A motion listed for debate at this year’s England LMCs conference, which takes place in London on 23 November, has called for the abolition of the out-of-area registration clause in the GMS contract which underpins Babylon’s GP at Hand model.
LMC leaders will argue that 'the rise of out-of-area alternate primary care providers has the potential to destabilise the local health economy, threatening the viability of the current model of general practice’. They will also urge the government to halt the roll out of such models until their impact has been assessed.
Last week CQC chief inspector for general practice Professor Steve Field confirmed that the watchdog would be ‘looking at the surgeries that might be impacted’ by online providers to assess whether they have had a ‘destabilising effect on the wider system’.
Ipsos Mori is also currently conducting an investigation into the impact of GP at Hand, including the long-term implications for the sustainability of traditional general practice, on behalf of Hammersmith and Fulham CCG which hosts the service.
GP at Hand
Currently, patients who register with GP at Hand - which has attracted more than 30,000 predominantly young patients over the past year - are required to quit their existing practice and sign up as out-of-area patients with the service’s host practice in south-west London.
The service limits registrations from patients likely to have complex needs, which has led to accusations of ‘cherry picking’ and concern that the model could destabilise traditional practices, which rely on funding for younger patients to cover some of the cost of providing care for complex older patients.

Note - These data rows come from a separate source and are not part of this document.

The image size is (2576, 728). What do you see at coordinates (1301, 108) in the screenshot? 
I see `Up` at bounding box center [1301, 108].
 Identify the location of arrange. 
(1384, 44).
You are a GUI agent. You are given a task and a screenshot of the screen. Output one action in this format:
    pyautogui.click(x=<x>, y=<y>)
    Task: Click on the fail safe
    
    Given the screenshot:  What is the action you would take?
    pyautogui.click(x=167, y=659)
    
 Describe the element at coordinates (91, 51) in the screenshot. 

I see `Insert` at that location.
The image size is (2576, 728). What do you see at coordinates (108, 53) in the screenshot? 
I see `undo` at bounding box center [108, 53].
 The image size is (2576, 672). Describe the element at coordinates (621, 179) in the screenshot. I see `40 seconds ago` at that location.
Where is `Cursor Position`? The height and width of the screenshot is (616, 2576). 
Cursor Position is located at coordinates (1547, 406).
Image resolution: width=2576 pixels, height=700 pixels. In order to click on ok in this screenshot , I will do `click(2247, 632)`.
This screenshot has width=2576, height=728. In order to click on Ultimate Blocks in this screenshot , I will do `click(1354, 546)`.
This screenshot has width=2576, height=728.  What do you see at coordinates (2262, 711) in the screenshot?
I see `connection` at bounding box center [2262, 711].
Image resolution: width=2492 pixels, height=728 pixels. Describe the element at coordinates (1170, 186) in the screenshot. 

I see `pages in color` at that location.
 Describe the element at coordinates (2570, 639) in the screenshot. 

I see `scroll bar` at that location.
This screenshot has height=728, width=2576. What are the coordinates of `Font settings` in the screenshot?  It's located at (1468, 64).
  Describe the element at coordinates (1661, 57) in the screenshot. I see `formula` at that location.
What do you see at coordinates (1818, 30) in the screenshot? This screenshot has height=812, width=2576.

At this month's conference, LMCs will also vote on whether to instruct the GPC to ‘insist that all providers must offer and deliver a full range of services, equitably, to all patient groups without any exceptions based on age, sex and morbidity or technological competence’.
LMC leaders will also express their displeasure at health and social care secretary Matt Hancock's endorsement of GP at Hand.
Mr Hancock, who is a GP at Hand patient, faced criticism from GP leaders earlier this year for saying he wanted the service to be available to all patients in England.
The health secretary went on to make an appearance at Babylon's headquarters in London, where he said he wanted 'loads of companies' to follow GP at Hand's example.
LMCs will say they are 'shocked and dismayed' by Mr Hancock's ‘flagrant endorsing of the GP at Hand model’. They will call upon him to 'publicly retract his comments that GP at Hand was "good for NHS patients, clinicians... and relieved pressure on other NHS services" until such a time as the report commissioned by his own ministerial department is completed'.
GP leaders will also say that they 'cannot have confidence in [Mr Hancock] if he continues to demonstrate his ignorance of the value, worth and function of general practice by his support for a virtual system incapable of providing holistic care'.